:: RECORD SET ::
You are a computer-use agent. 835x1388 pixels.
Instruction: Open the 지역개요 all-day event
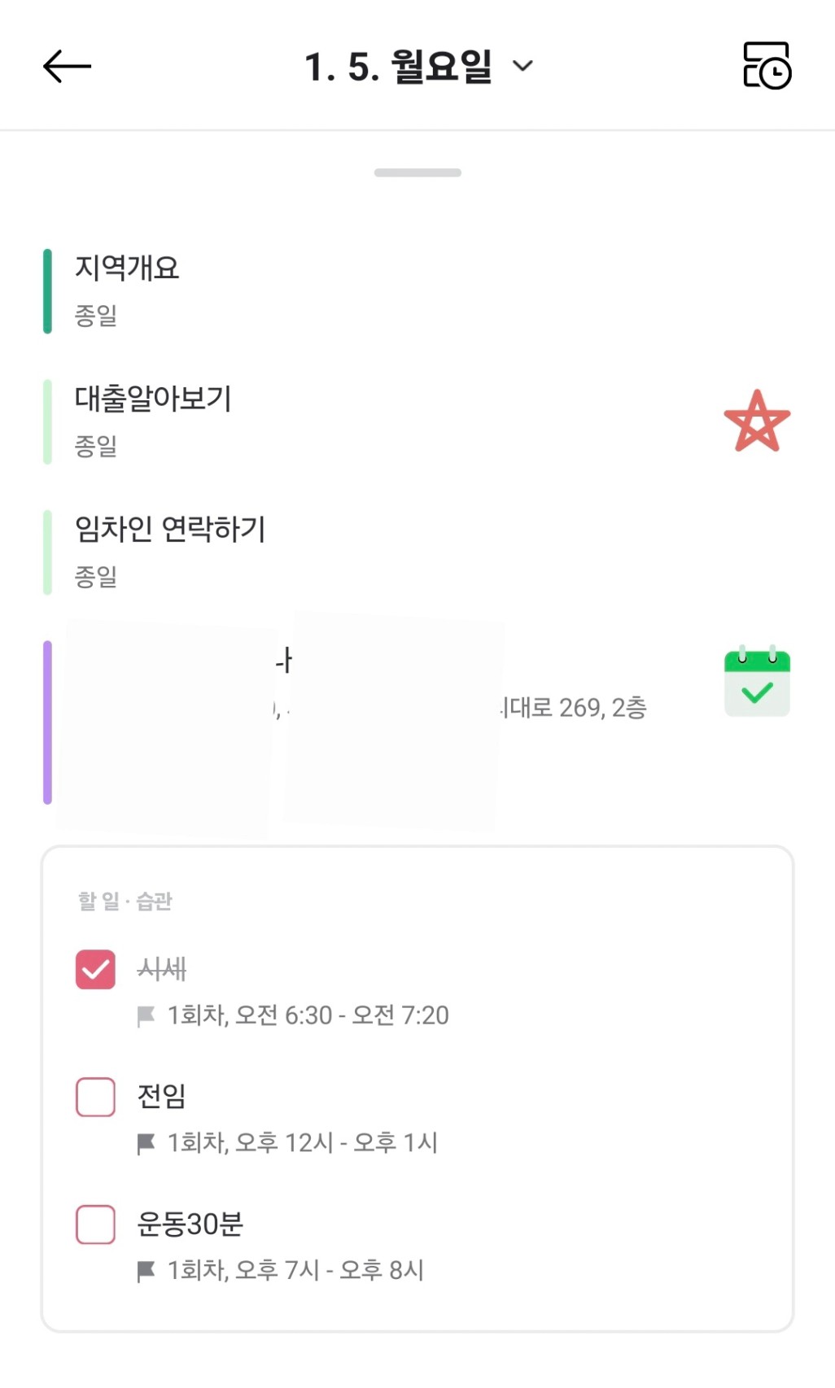(127, 268)
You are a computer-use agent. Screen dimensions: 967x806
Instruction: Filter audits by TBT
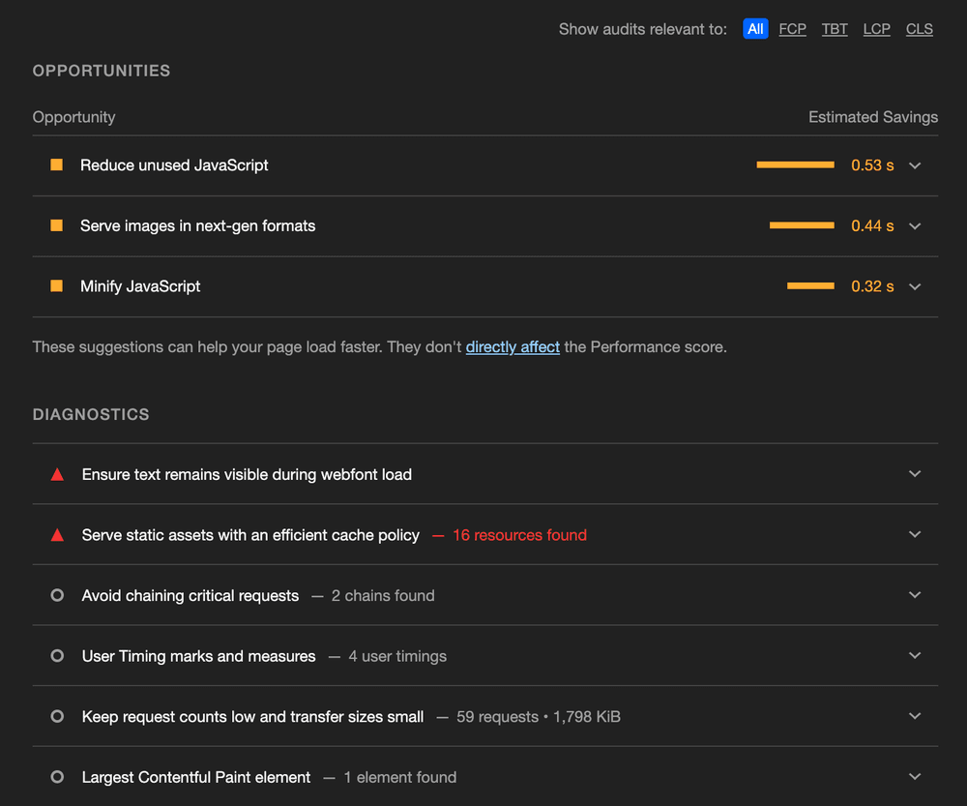pos(835,29)

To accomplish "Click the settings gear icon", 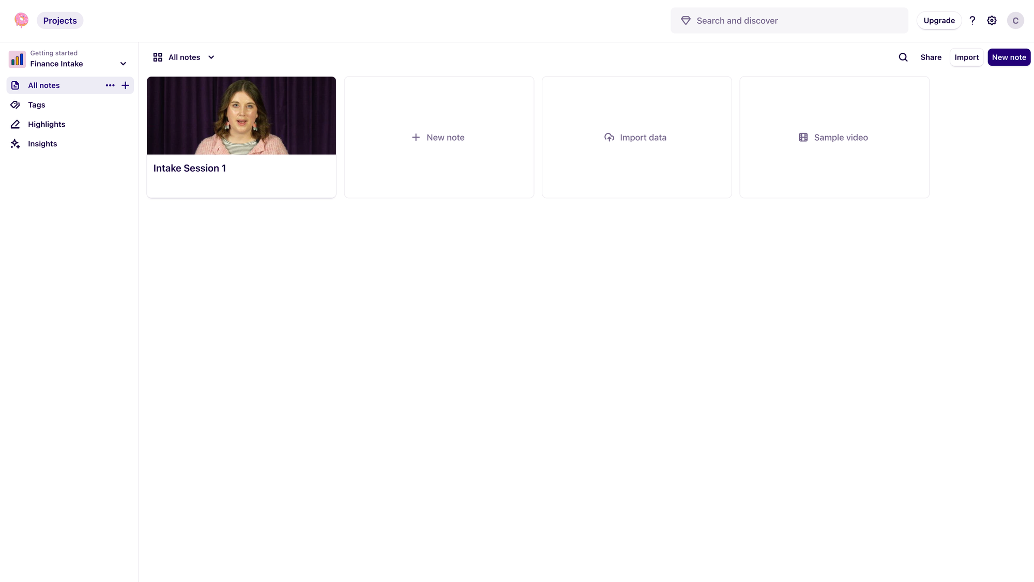I will point(992,20).
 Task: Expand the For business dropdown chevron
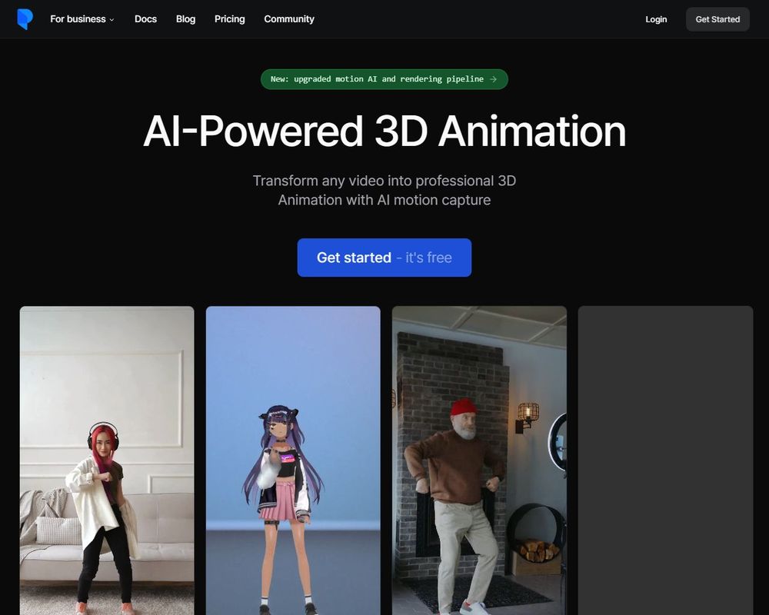coord(111,19)
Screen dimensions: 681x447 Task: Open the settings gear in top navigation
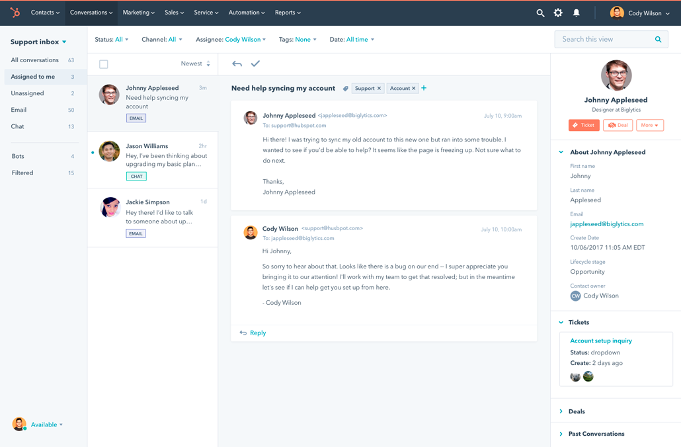pyautogui.click(x=557, y=13)
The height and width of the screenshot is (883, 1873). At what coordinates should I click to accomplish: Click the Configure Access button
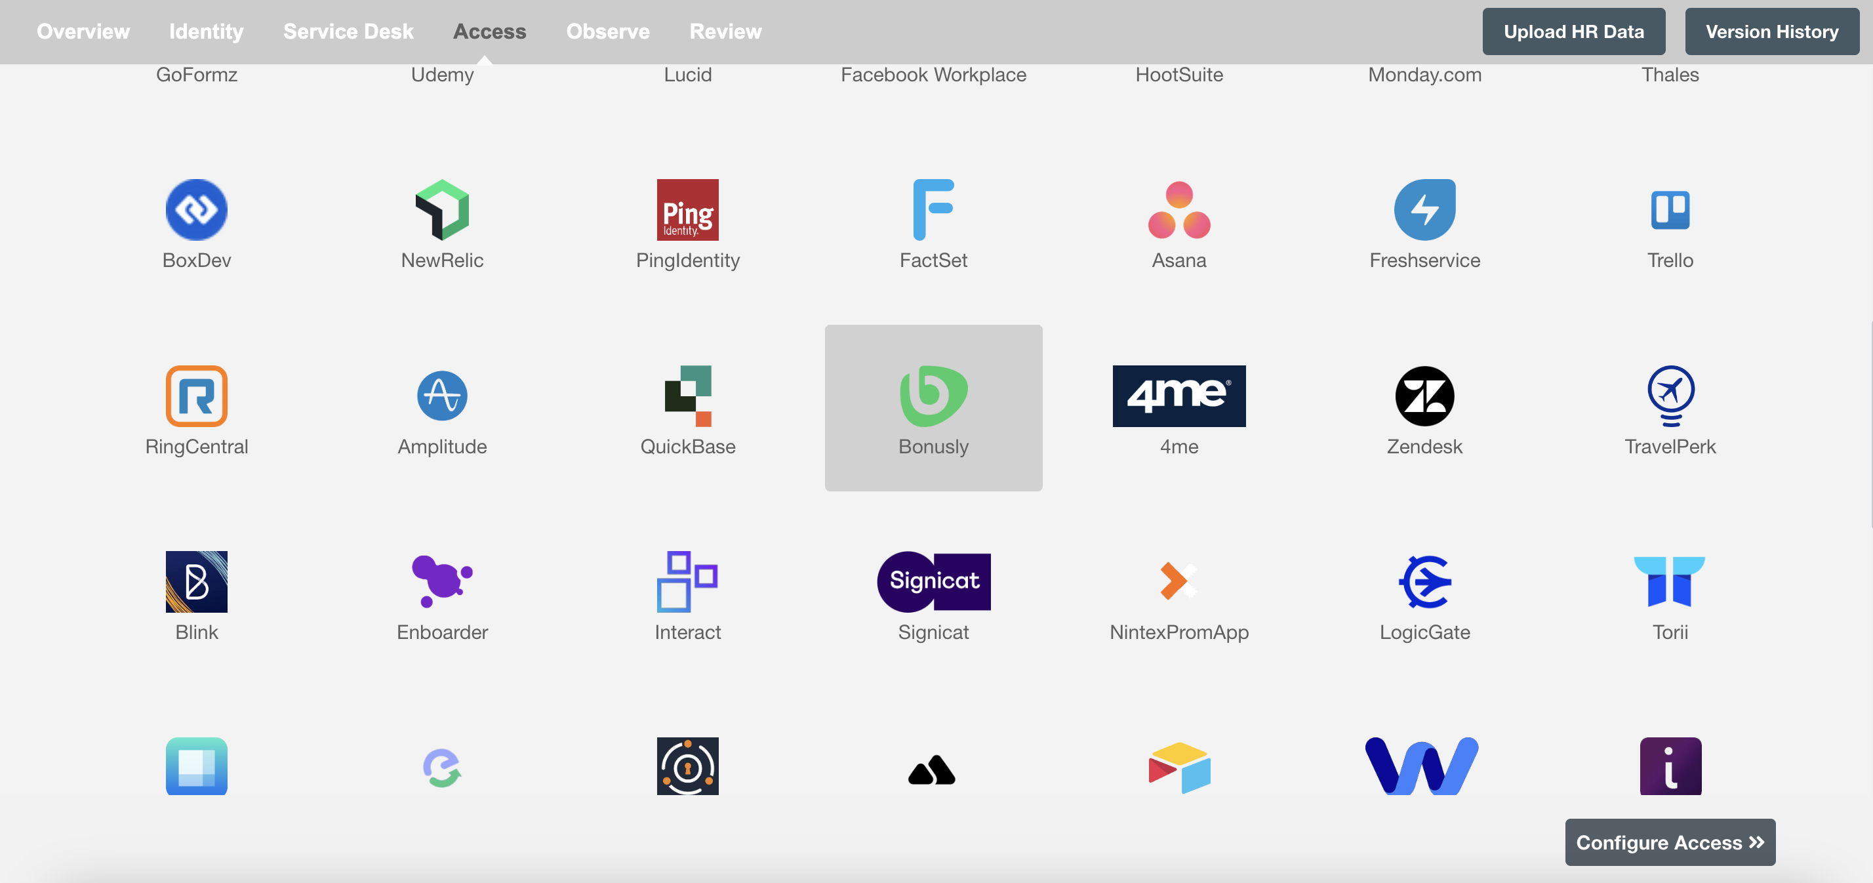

:: ASSIGNMENT ::
Leaving out every picture, copy exactly the lines from the one that contains "Task: Expand the" through the end of the entries above.

:: REPLY ::
 Task: Expand the For business dropdown chevron
coord(111,19)
Screen dimensions: 681x447 Task: Open the settings gear in top navigation
pyautogui.click(x=557, y=13)
The height and width of the screenshot is (883, 1873). At what coordinates should I click to accomplish: Click the Configure Access button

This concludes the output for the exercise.